Healthcare industry experts offered 12 best practices to navigate the major risks and ensure AI is applied in healthcare to derive the maximum benefit while complying with HIPAA regulations.
1. Develop clear policies, procedures and codes of conduct
Create specific rules on the application of AI and how, when and where the technology can be used in compliance with HIPAA. "We want to encourage the adoption of AI," Sapp said, "but it must be secure and responsible."
2. Ensure third-party contracts address AI risks
Organizations should ensure their partners, vendors and suppliers meet the security and data protection standards required to mitigate AI risks, Nigro advised. Healthcare entities, she noted, should review existing contracts to ensure they address those needs and, if not, establish new agreements.
3. Establish a strong governance program
Governance should ensure employees, partners and vendors are educated and trained to follow and comply with the healthcare organization's policies, procedures and code of conduct, UcedaVelez said.
4. Institute a comprehensive risk management program
A well-crafted AI strategy and strong AI governance program do not eliminate risks without a strong risk management strategy, Sapp said.
5. Implement security measures
Healthcare entities should identify and establish the security measures necessary to mitigate risks as outlined in a risk management strategy. UcedaVelez recommended encryption, networking traffic monitoring and access control tools as well as a strong access management program.
6. Select appropriate types of AI tools and software
AI tools have varying levels of security and protection built in, with public LLMs and GenAI tools having the greatest likelihood of exposing data, Nigro said. Therefore, healthcare organizations must provide clear guidelines for selecting and implementing software and AI tools to ensure they align with organizational security and data privacy requirements.

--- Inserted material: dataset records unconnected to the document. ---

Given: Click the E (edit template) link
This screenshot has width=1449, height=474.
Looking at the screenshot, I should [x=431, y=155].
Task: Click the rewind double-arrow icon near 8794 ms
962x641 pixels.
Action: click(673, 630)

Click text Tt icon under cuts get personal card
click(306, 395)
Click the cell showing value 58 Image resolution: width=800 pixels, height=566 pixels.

7. Incorporate secure-by-design principles
Another way to help protect sensitive data is to build security and privacy into the AI models and tools. "AI has to have privacy by design as a core tenant," Sapp said.
8. Install a zero-trust security architecture
"Implementing multifactor authentication, granular access controls and encryption ensure that AI-powered devices and robotic systems remain compliant with HIPAA while protecting PHI," Patel said.
9. Use edge AI and on-device processing
Instead of relying solely on centralized cloud processing, Patel suggested running AI models and algorithms directly on such devices as surgical robots or wearable devices at the edge of a network to minimize data exposure risks.
10. Consider federated learning for AI training
"Instead of centralizing PHI for AI training," Patel explained, "federated learning enables AI models to be trained across multiple local devices without sharing raw patient data. This approach is gaining traction in digital health."
11. Perform regulatory sandboxing
"AI systems used in robotic-assisted surgery and digital health wearables should undergo continuous auditing, bias detection and explainability testing to ensure compliance without compromising AI performance," Patel advised.
12. Seek legal support
The legal and compliance teams should work in tandem with technology and business teams, Sapp recommended, so they understand the risks posed by AI tools as well as how to mitigate those risks and ensure compliance with HIPAA, other regulations, industry standards and enterprise standards.
Mary K. Pratt is an award-winning freelance journalist with a focus on covering enterprise IT and cybersecurity management.